2)结点不同构:结点指针个数不等,为该结点的度d
2.孩子链表:每个结点的孩子结点用单链表存储,再用含n个元素的结构数组指向每个孩子链表
3.双亲孩子表示法
1.双亲表示法,PARENT(T,x)可以在常量时间内完成,但是求结点的孩子时需要遍历整个结构。
2.孩子链表表示法,适于那些涉及孩子的操作,却不适于PARENT(T,x)操作。
3.将双亲表示法和孩子链表表示法合在一起,可以发挥以上两种存储结构的优势,称为带双亲的孩子链表表示法
4.双亲孩子兄弟表示法 (二叉树专用)
又称为二叉树表示法,以二叉链表作为树的存储结构。
顺序存储结构
在计算机中用一组地址连续的存储单元依次存储线性表的各个数据元素,称作线性表的顺序存储结构.

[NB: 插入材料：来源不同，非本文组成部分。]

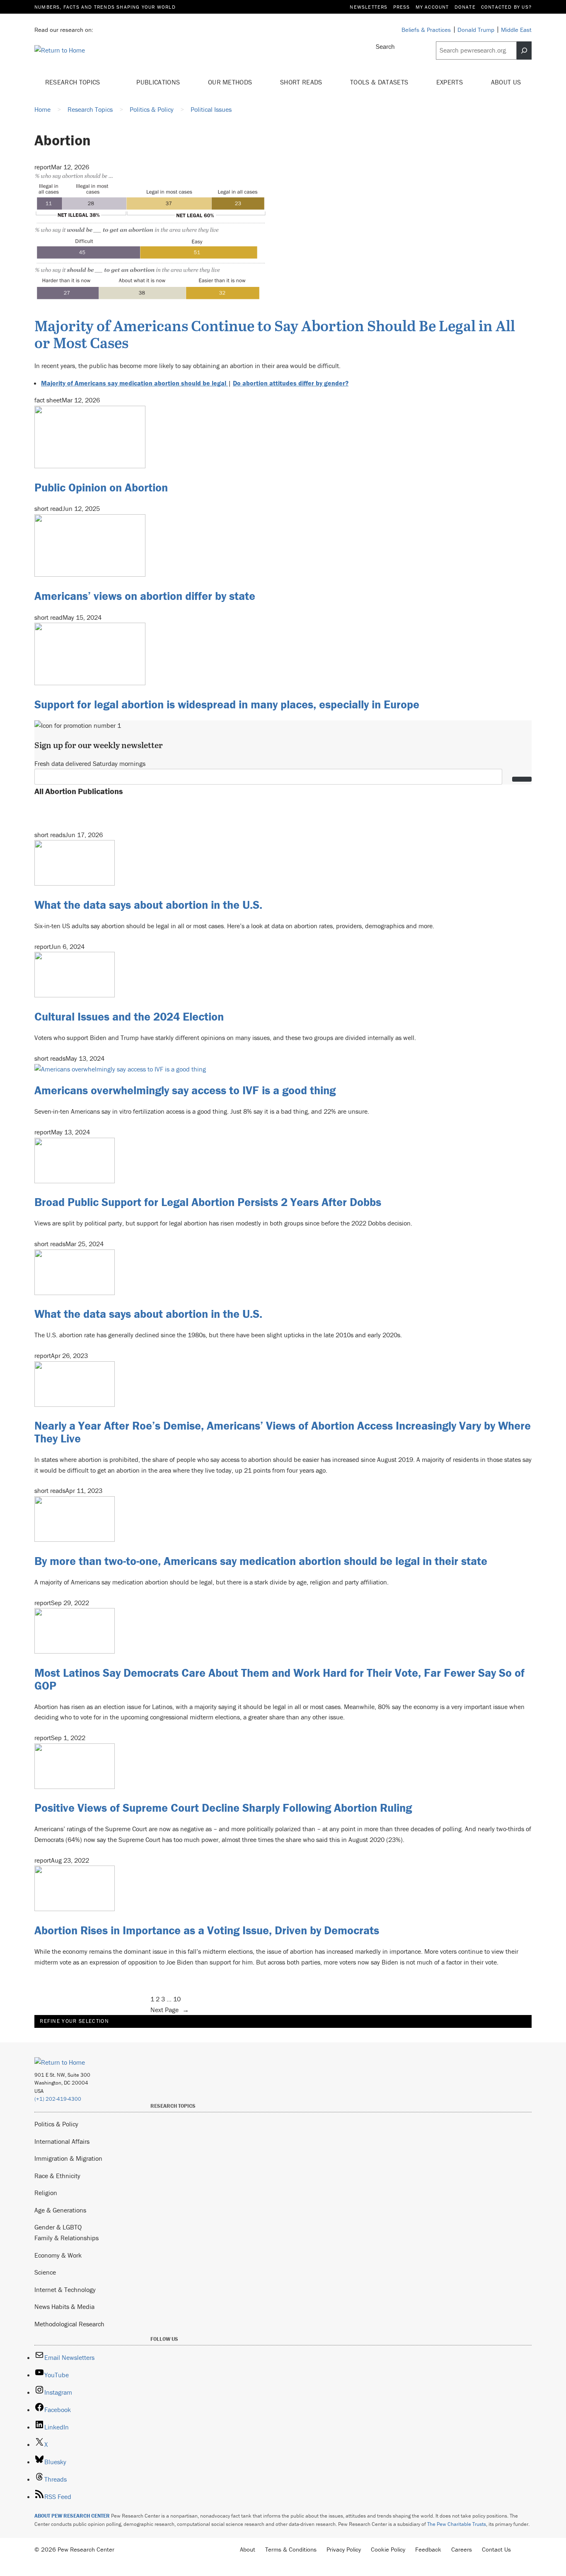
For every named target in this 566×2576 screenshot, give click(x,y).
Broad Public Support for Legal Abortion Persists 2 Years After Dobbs (207, 1202)
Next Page (169, 2009)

顺序存储结构是存储结构类型中的一种,该结构是把逻辑上相邻的节点存储在物理位置上相邻的存储单元中,结点之间的逻辑关系由存储单元的邻接关系来体现。由此得到的存储结构为顺序存储结构,通常顺序存储结构是借助于计算机程序设计语言(例如c/c++)的数组来描述的。
顺序存储结构的主要优点是节省存储空间,因为分配给数据的存储单元全用存放结点的数据(不考虑c/c++语言中数组需指定大小的情况),结点之间的逻辑关系没有占用额外的存储空间。采用这种方法时,可实现对结点的随机存取,即每一个结点对应一个序号,由该序号可以直接计算出来结点的存储地址。但顺序存储方法的主要缺点是不便于修改,对结点的插入、删除运算时,可能要移动一系列的结点。
优点:
随机存取表中元素。缺点:插入和删除操作需要移动元素。
本代码默认list可以容纳的item数目为100个,用户可以自行设置item数目。当list饱和时,会自动以2倍的长度进行递增。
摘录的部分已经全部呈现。